Asymmetry of the palatine bone in this species (Fig. 2) supports the hypothesis that the palatine plays an important role in the rotation of the maxilla. The neurocranium-mediated model of maxilla rotation emphasizes the importance of the palatine bone as a fulcrum for the maxilla. In addition, lateral expansion of the suspensorium during prey capture probably changes the articulation of the anterior process of the palatine with the head of the maxilla. Thus, the difference in the shape of the anterior process of the palatine and the head of the maxilla on the ocular and blind sides (Fig. 2) may create a different movement in the maxilla on the two sides of the head. A more detailed analysis of the morphological asymmetry of this species will be necessary to determine the extent to which this plays a role in the functional asymmetry observed in X. liolepis.

However, this preliminary model created using morphological characteristics suggests that morphological asymmetry is sufficient to explain functional asymmetry in X. liolepis.

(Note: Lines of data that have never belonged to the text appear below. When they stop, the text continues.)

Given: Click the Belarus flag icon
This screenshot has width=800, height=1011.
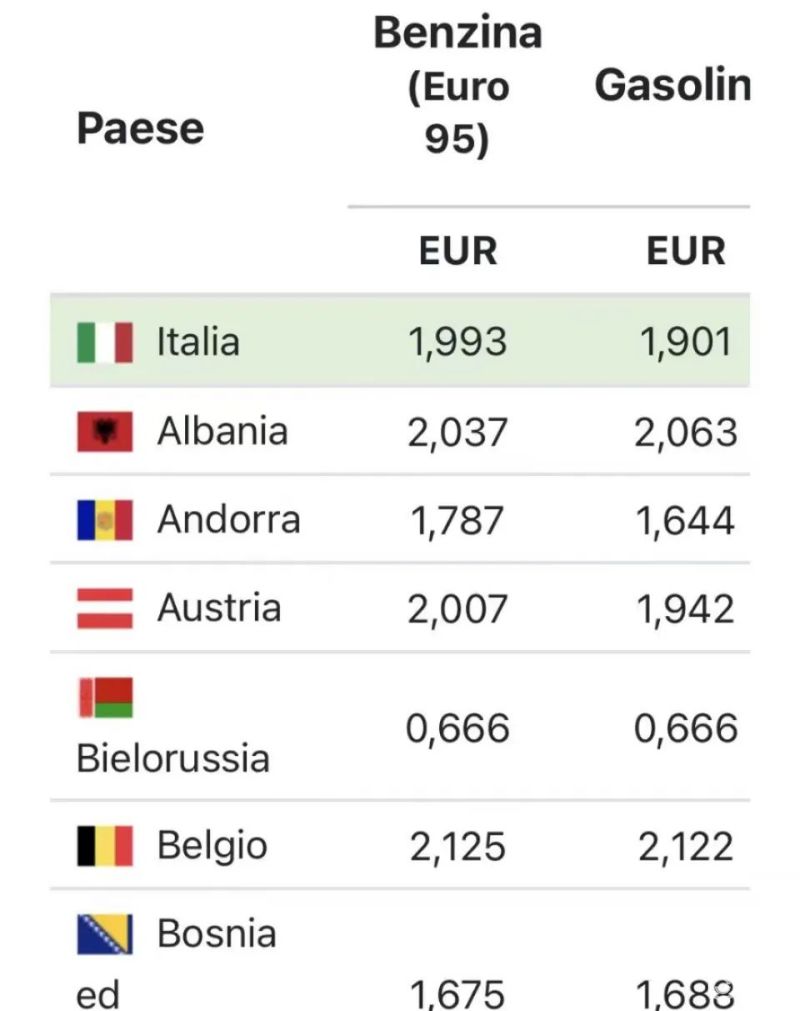Looking at the screenshot, I should coord(105,698).
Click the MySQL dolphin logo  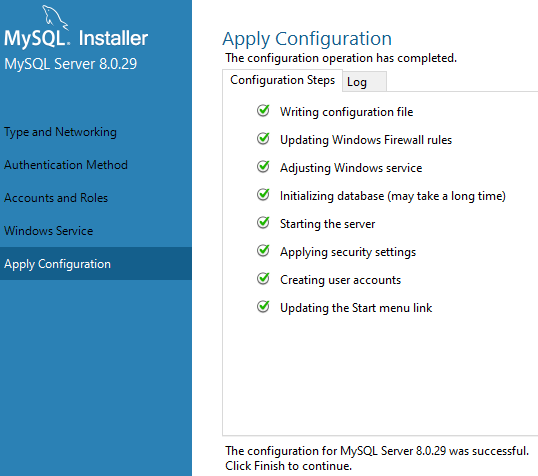coord(55,16)
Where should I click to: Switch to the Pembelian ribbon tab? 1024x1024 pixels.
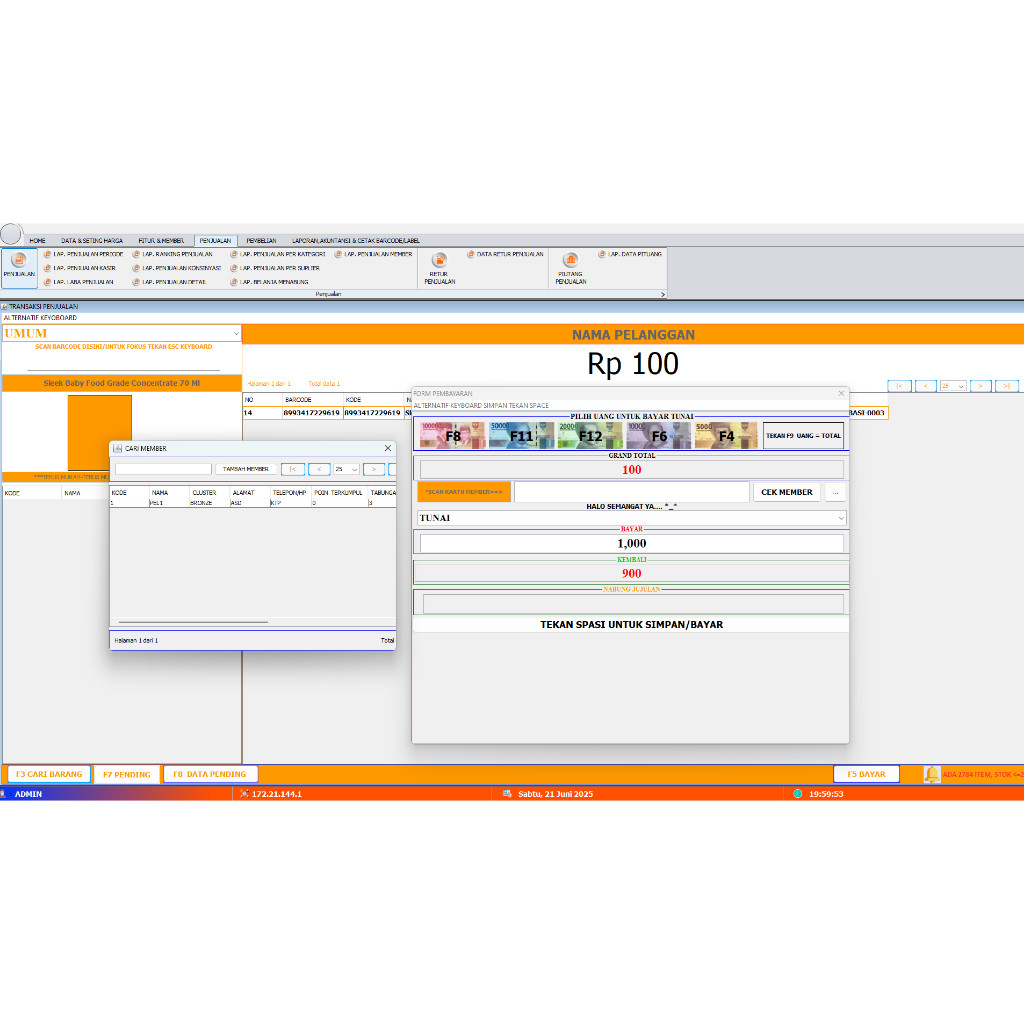click(x=261, y=241)
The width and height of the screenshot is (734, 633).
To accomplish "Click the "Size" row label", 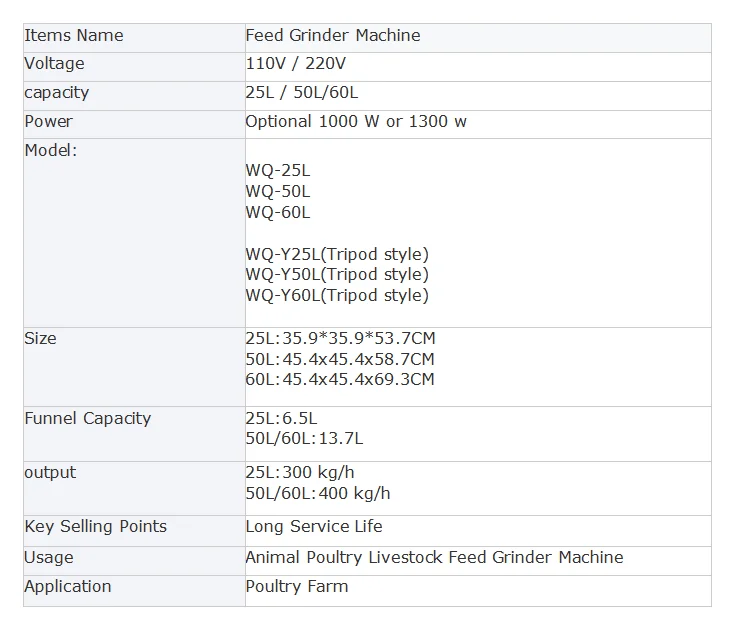I will (41, 339).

Thus, this model implies that asymmetry of the neuromuscular control of bones of the head and jaws is not necessary to produce the observed functional asymmetry. Research currently under way will directly address the potential contribution of neuromuscular asymmetry to functional asymmetry by examining muscle activity patterns during feeding in flatfish.

The prey-capture kinematics of X. liolepis do exhibit functional asymmetry, but they exhibit a very different pattern of functional asymmetry from that found in the previously studied species of flatfish, Pleuronichthys verticalis. P. verticalis exhibit asymmetry in maximum gape and extreme lateral flexion of the jaws towards the blind side. These modifications apparently allow this species of flatfish to direct the suction generated during prey capture at their potential prey. Xystreurys liolepis, in contrast, produce an asymmetrical maximum maxilla angle during prey capture. The asymmetrical movement of the maxilla eliminates the ‘V’ created by mouth opening on the ocular side and probably blocks one potential escape route of the prey item.

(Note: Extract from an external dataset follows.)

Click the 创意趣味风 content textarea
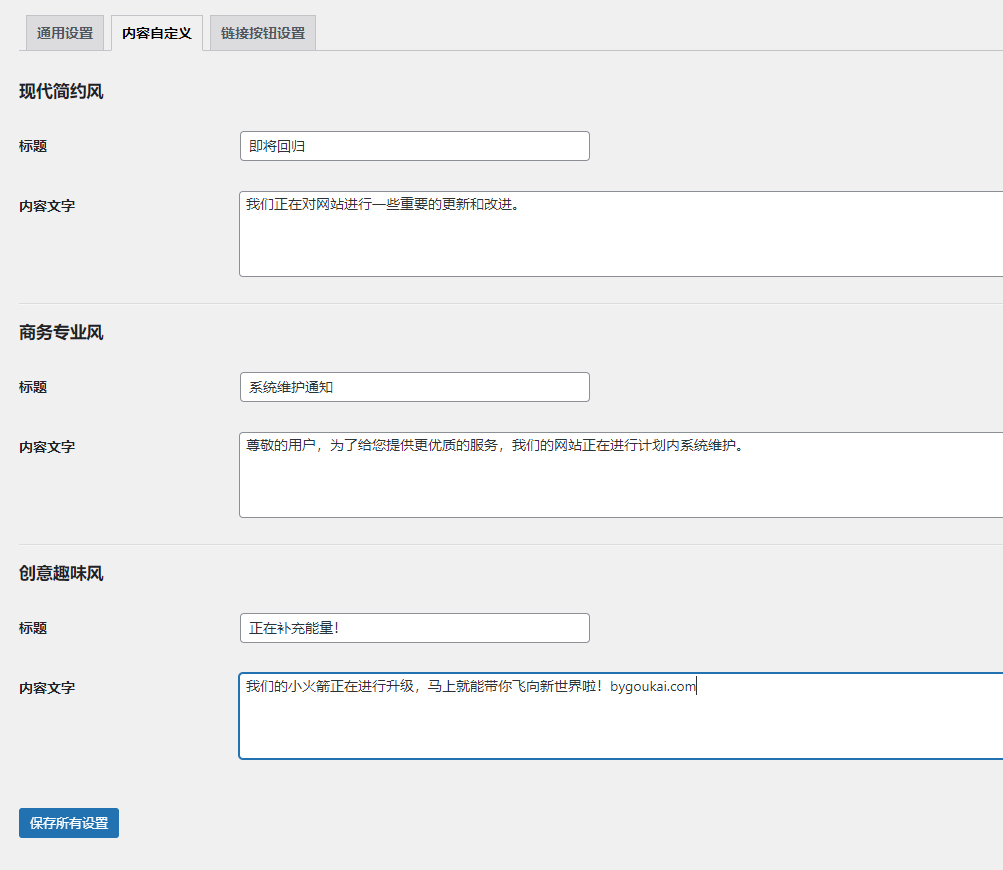This screenshot has width=1003, height=870. tap(621, 716)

Both flatfish species examined thus far exhibit some functional asymmetry during prey capture, but the type of asymmetry is quite different in the two taxa studied. The results of this study indicate that there is no stereotypical pattern of flatfish functional asymmetry; it appears that functional asymmetry varies across taxa along with morphological asymmetry. These results also suggest that certain morphological asymmetries of the jaws of flatfishes are modifications for specialized prey-capture behaviors.

This research was supported by a University of California Natural Reserve Research Grant and California Sea Grant College Graduate Research Fellowship to A.C.G., as well as NSF grant IBN 91-19502 to George Lauder. Jim Allen of SCWRP provided essential information on the morphology and ecology of local flatfish species and Miriam Ashley-Ross provided invaluable technical assistance during the video-taping. I also thank Miriam Ashley-Ross, Heidi Doan, Lara Ferry, Allen Gibbs, Gary Gillis, George Lauder, Larry MacPhee and the two anonymous reviewers for helpful comments on the manuscript.